**THE PROBLEM**:
When you reach the line containing "Viewport: 1209px width, 811px height.", repeat that line and each one after it exactly until the records end, leaving out pictures.

**DATA RECORDS**:
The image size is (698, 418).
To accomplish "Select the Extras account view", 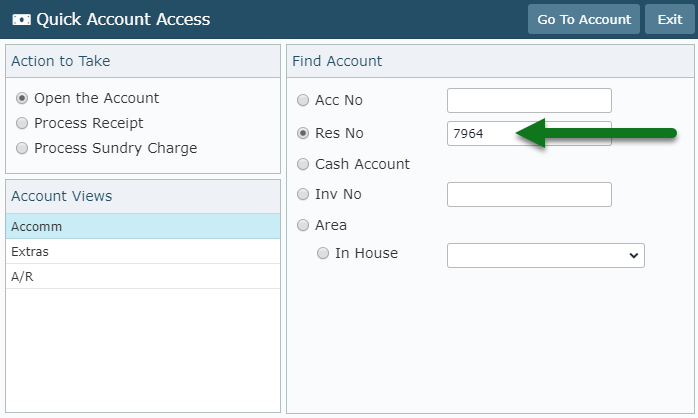I will (x=143, y=252).
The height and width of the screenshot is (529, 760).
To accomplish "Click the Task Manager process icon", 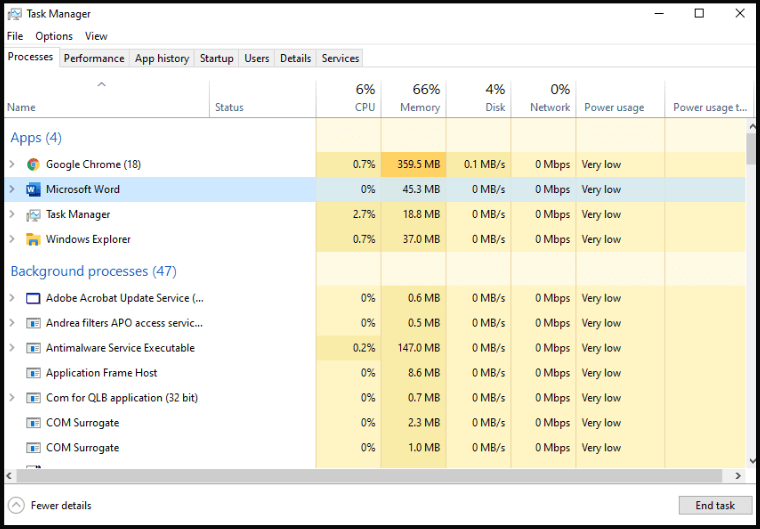I will click(33, 214).
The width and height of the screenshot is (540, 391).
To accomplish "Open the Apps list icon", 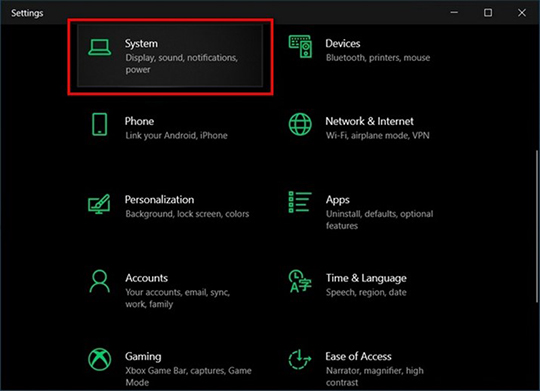I will click(300, 202).
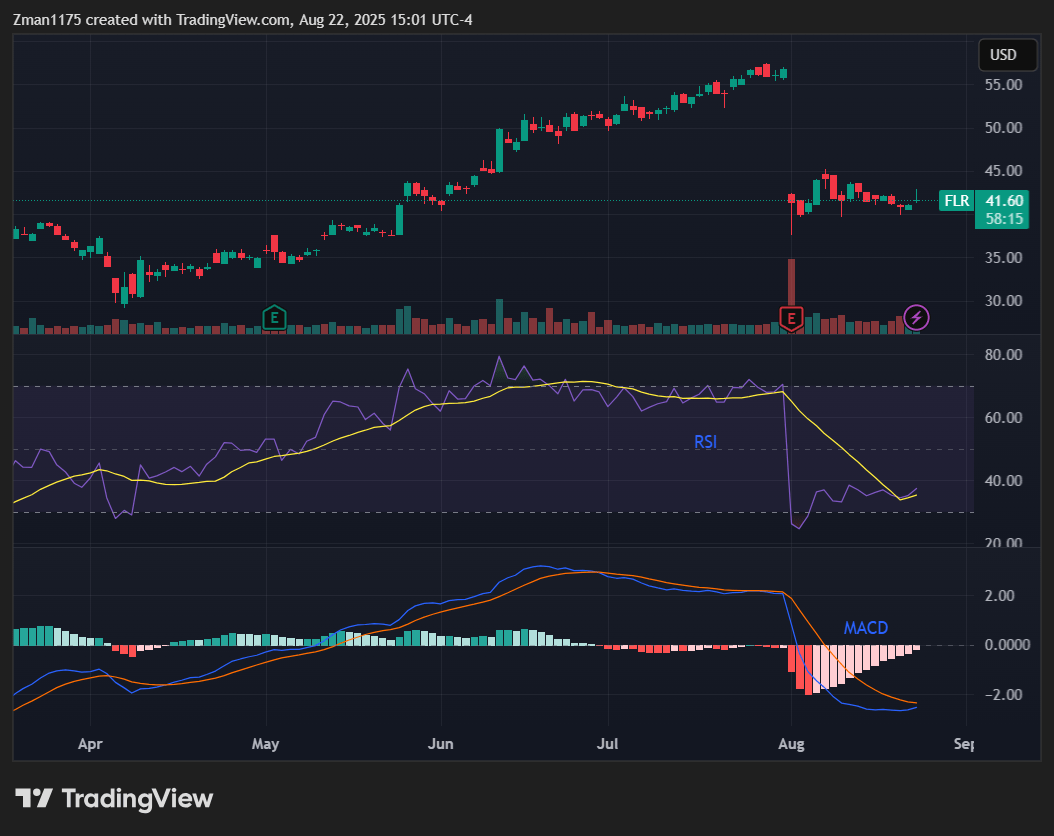Image resolution: width=1054 pixels, height=836 pixels.
Task: Select the RSI indicator label
Action: coord(705,441)
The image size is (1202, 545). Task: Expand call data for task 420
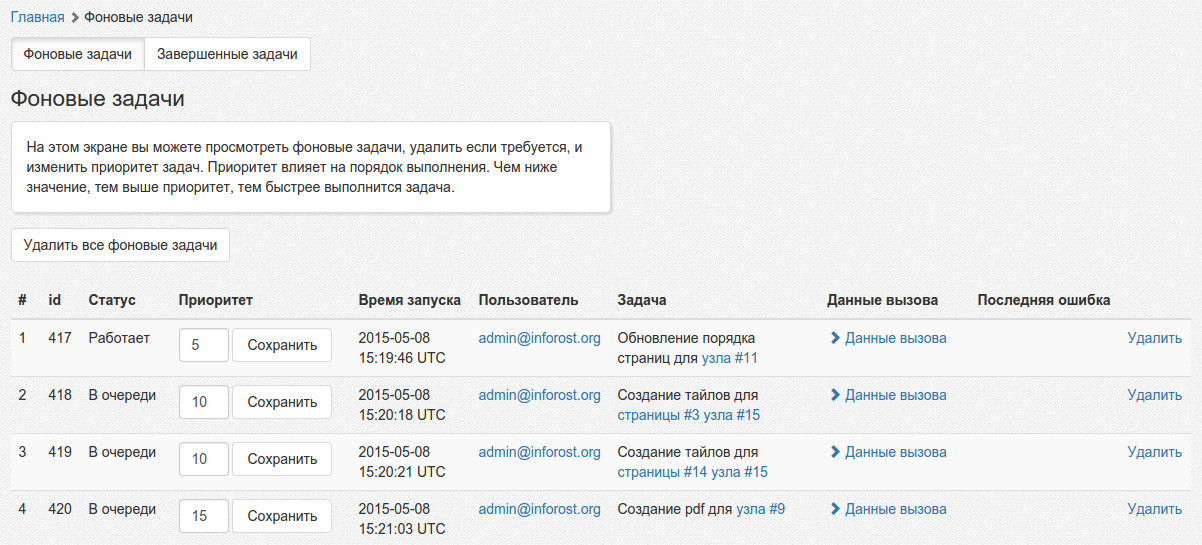(x=888, y=509)
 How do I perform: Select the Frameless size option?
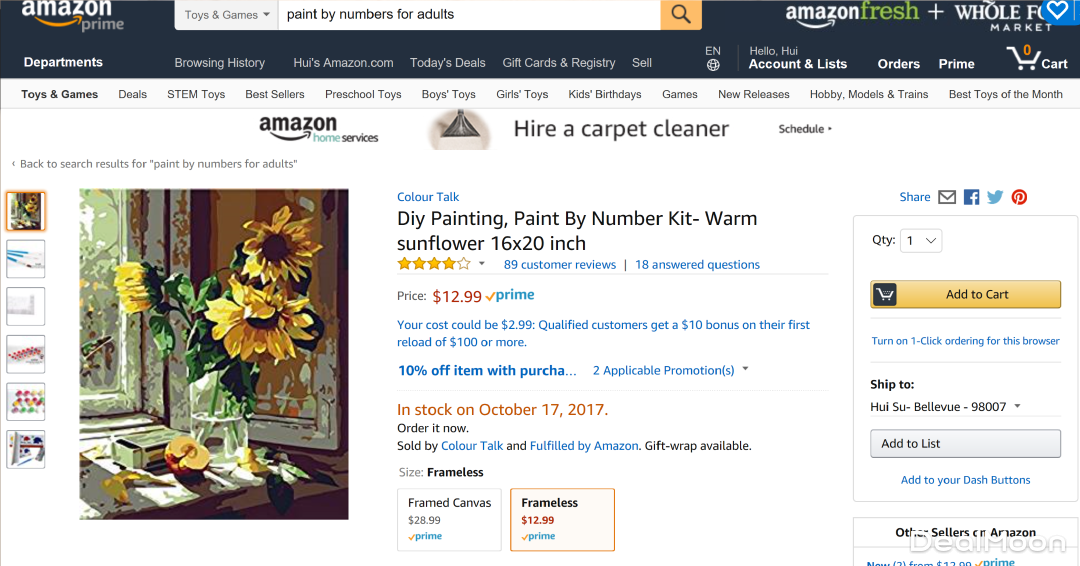pos(562,519)
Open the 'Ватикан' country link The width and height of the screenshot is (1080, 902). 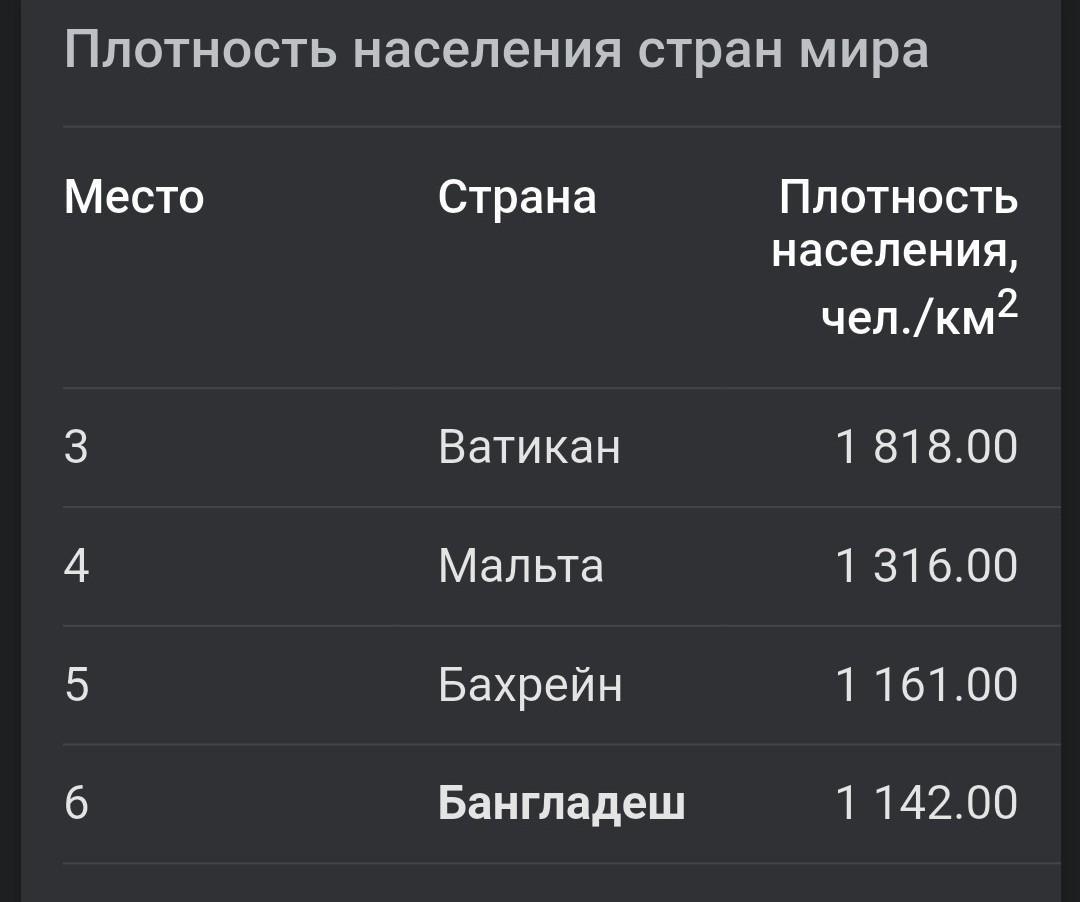click(x=529, y=447)
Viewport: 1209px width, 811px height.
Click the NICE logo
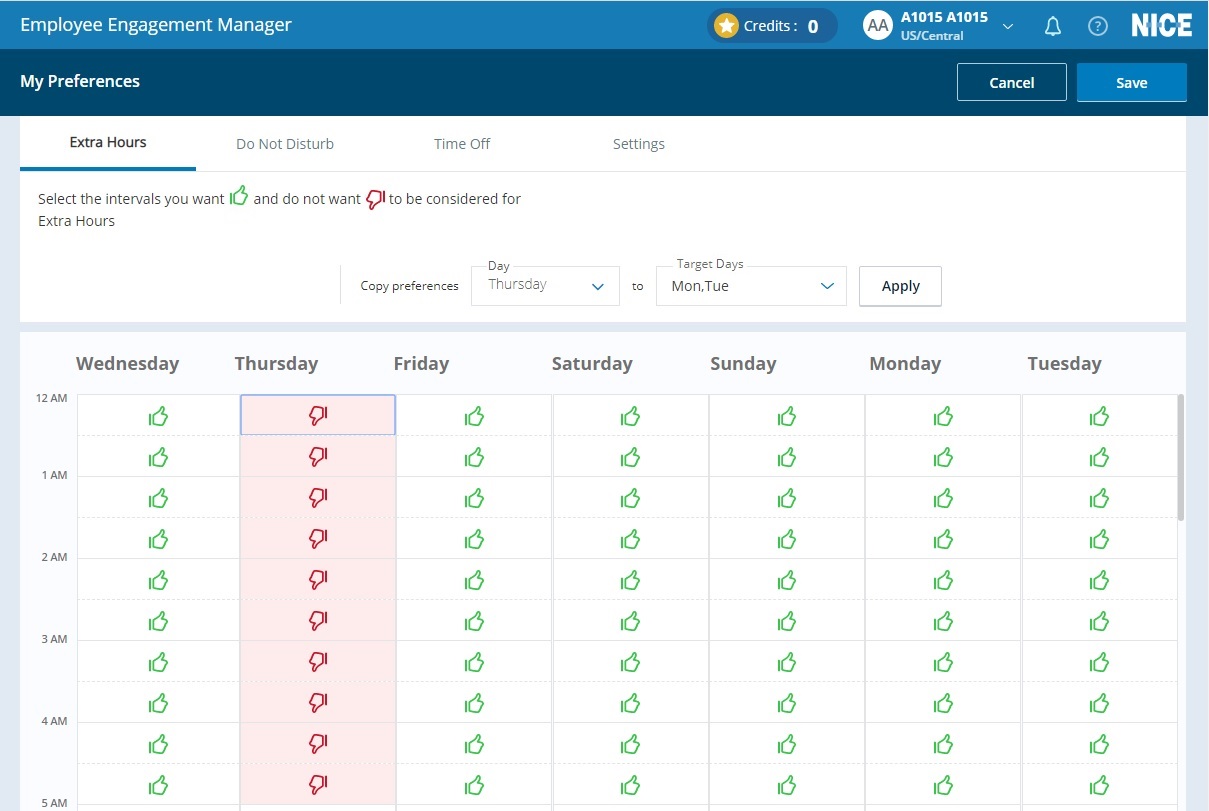point(1160,26)
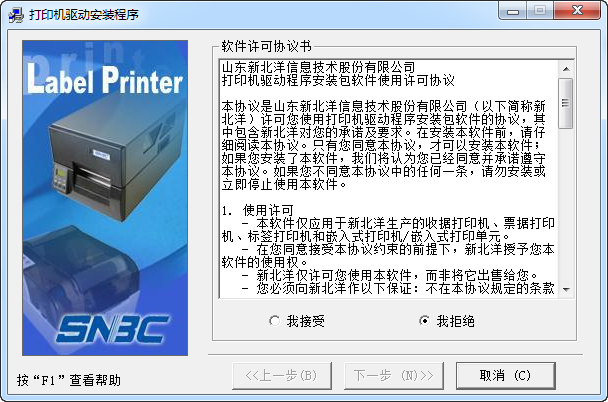The width and height of the screenshot is (608, 402).
Task: Click the SNBC logo on the banner
Action: pos(112,329)
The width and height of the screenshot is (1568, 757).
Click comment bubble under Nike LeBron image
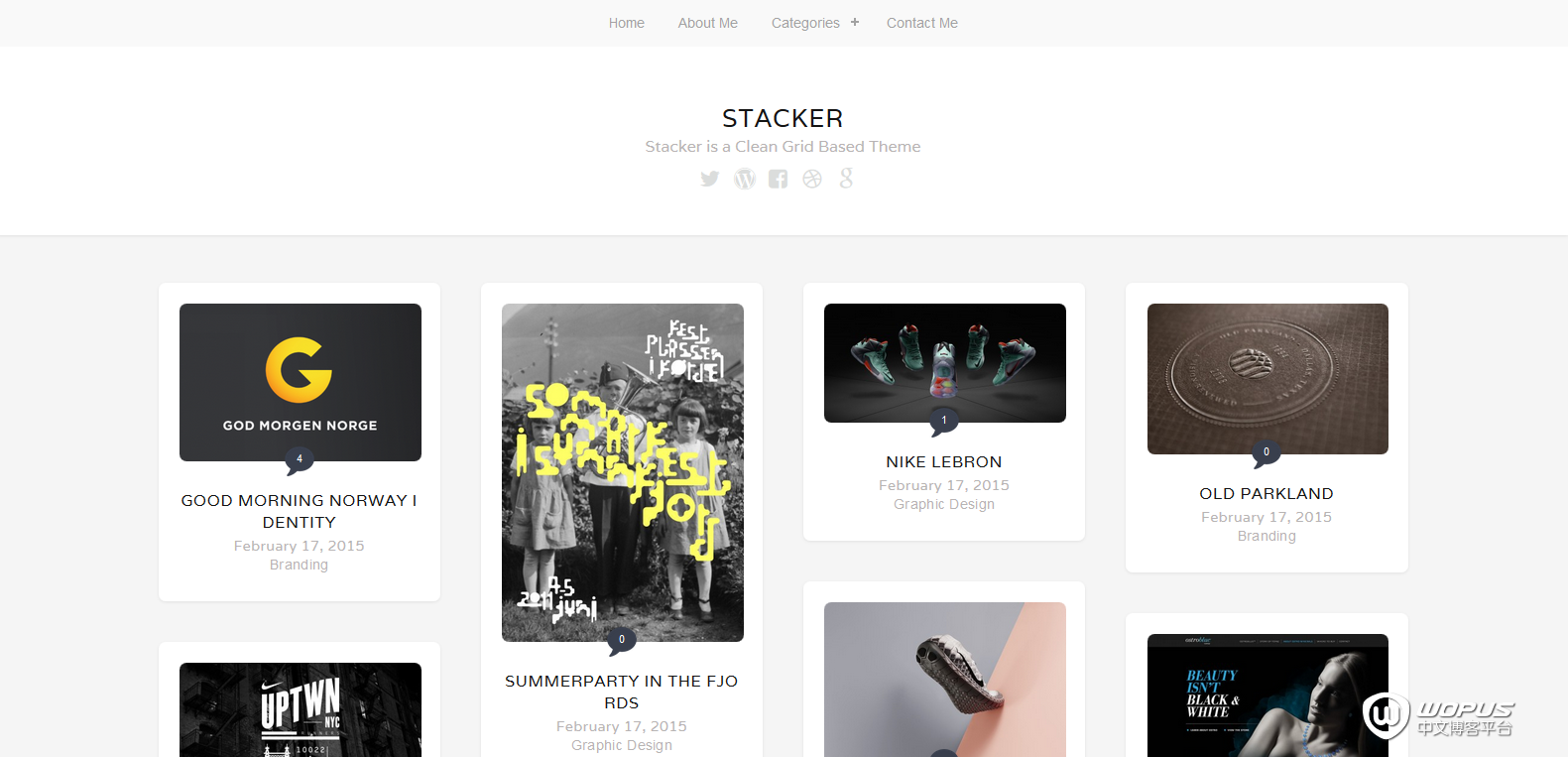pos(944,422)
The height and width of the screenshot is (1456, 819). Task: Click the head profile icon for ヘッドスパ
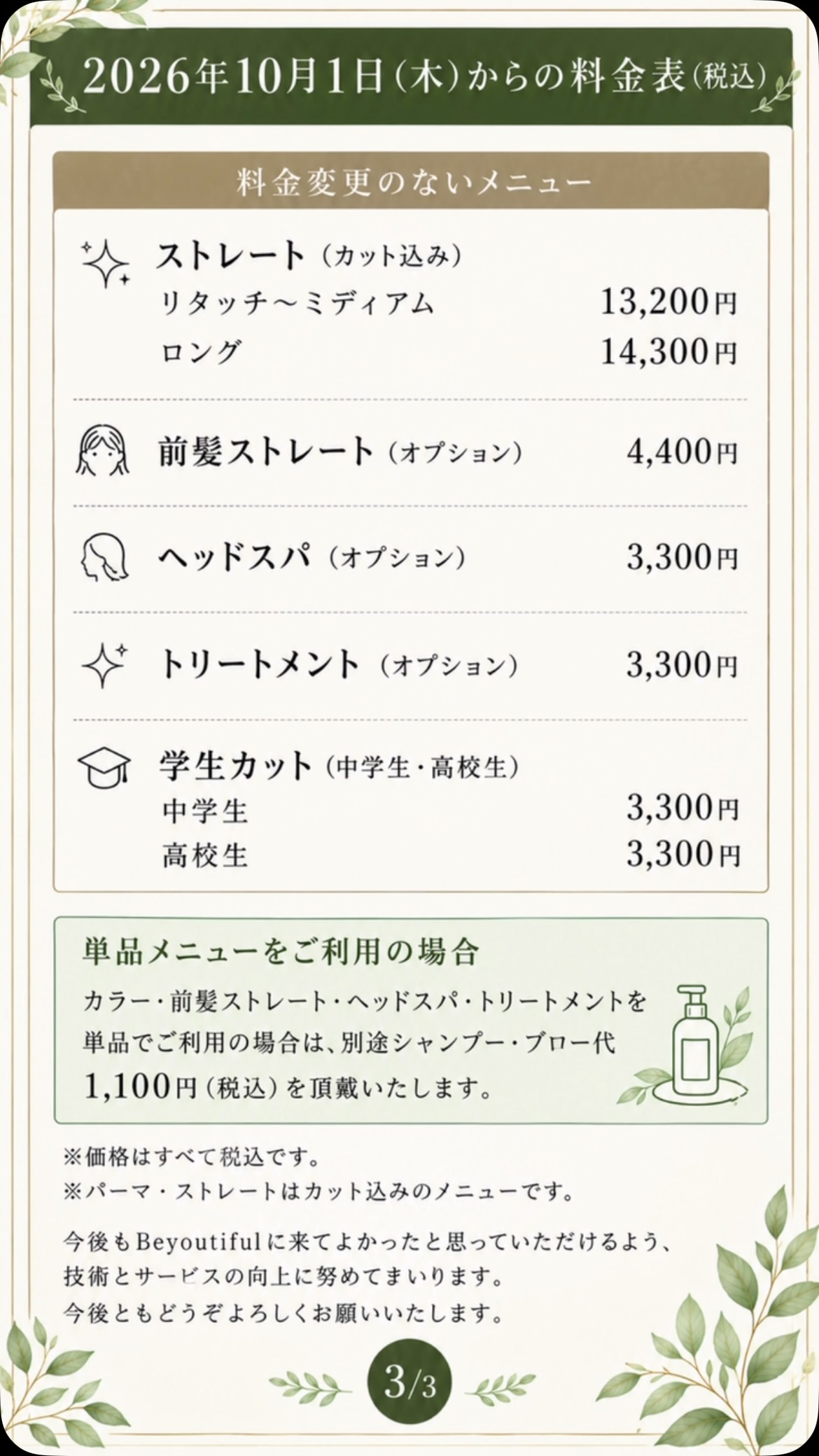click(x=103, y=558)
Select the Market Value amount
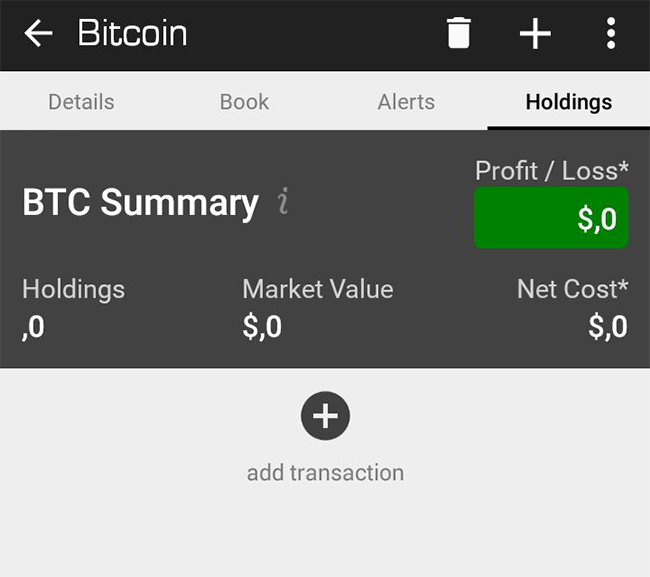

**ANSWER TO THE EXERCISE**:
Viewport: 1209px width, 811px height.
Click the NICE logo
point(1160,26)
The width and height of the screenshot is (608, 402).
Task: Click the SNBC logo on the banner
Action: pos(112,329)
The width and height of the screenshot is (1568, 757).
Click comment bubble under Nike LeBron image
pos(944,422)
The height and width of the screenshot is (1456, 819). Task: Click the head profile icon for ヘッドスパ
click(x=103, y=558)
Select the Market Value amount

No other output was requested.